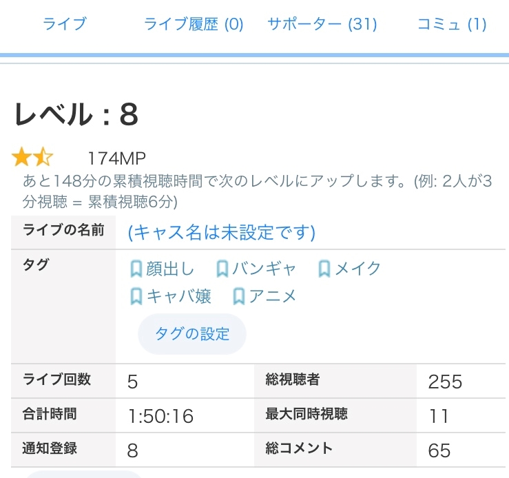Click the first full gold star
Viewport: 509px width, 478px height.
point(21,157)
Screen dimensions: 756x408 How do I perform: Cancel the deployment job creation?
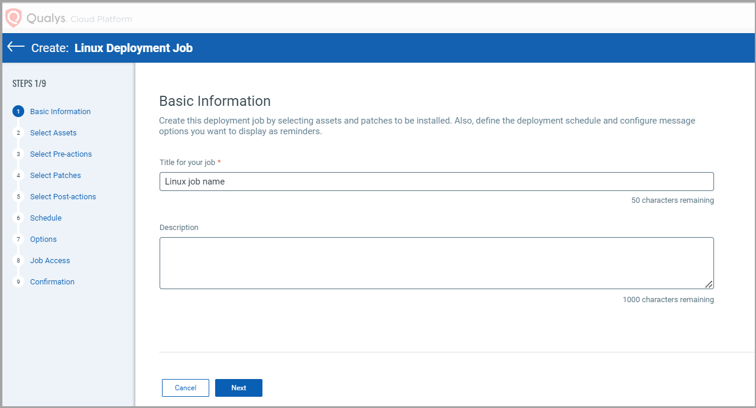pos(185,388)
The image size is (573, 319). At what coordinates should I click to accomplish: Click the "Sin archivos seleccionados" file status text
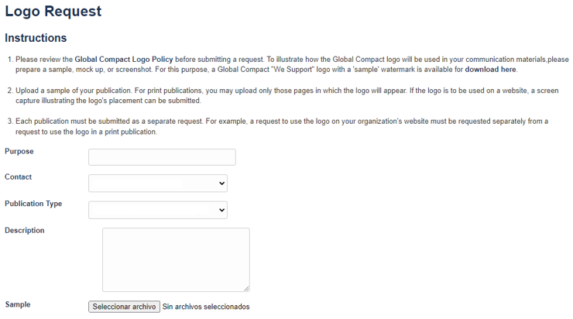(x=206, y=307)
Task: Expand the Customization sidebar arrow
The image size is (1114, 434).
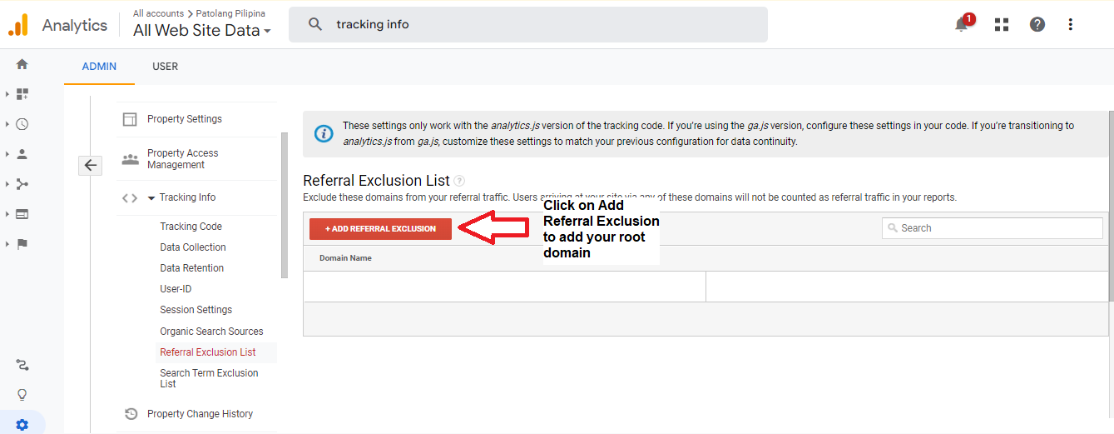Action: 7,94
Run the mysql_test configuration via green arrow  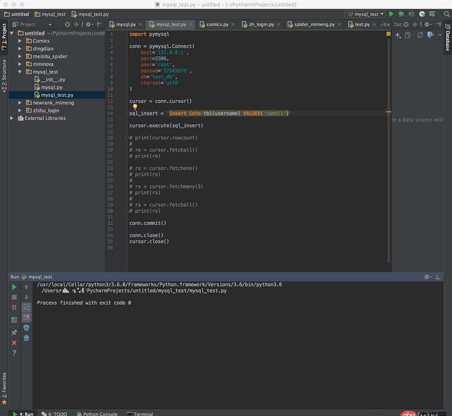click(392, 14)
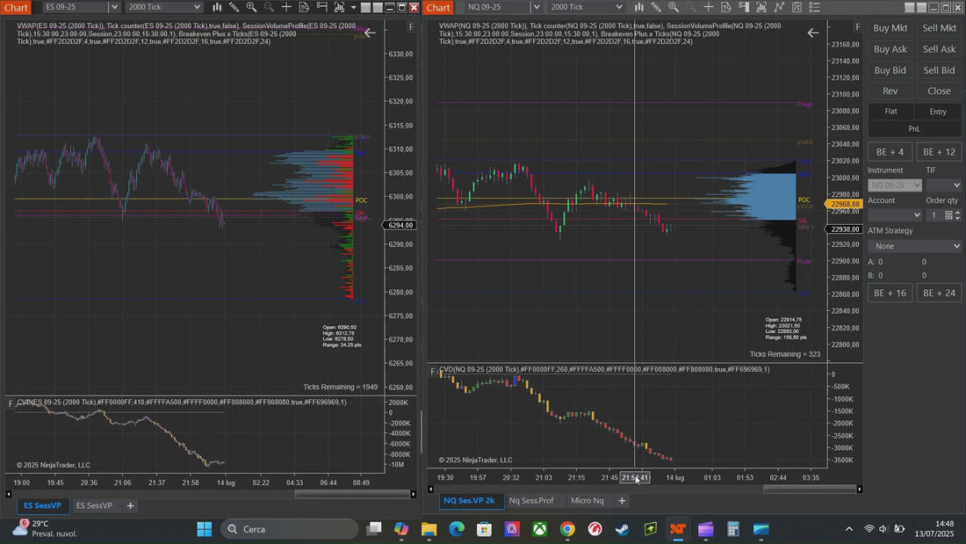Open the ATM Strategy None dropdown
Image resolution: width=966 pixels, height=544 pixels.
click(x=914, y=246)
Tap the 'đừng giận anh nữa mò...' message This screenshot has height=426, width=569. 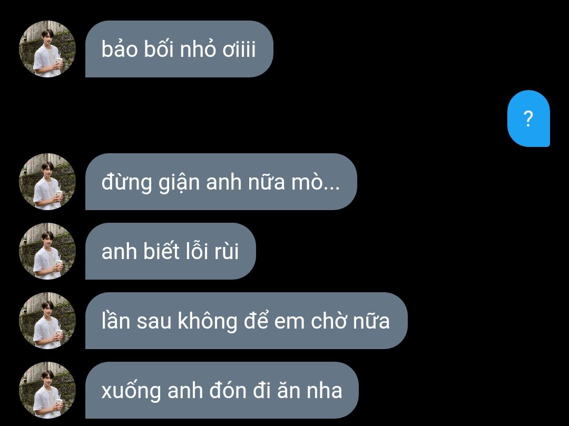(x=221, y=182)
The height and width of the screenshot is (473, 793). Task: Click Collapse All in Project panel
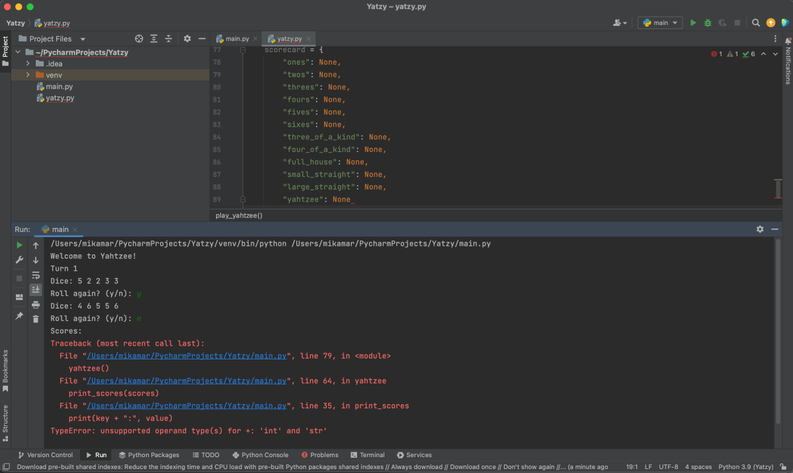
◆ ◆ ◆
(What you should do): The word "Task" appears in some lines of the listing. Give the number of those lines, and only that.

(Solution to this exercise): 2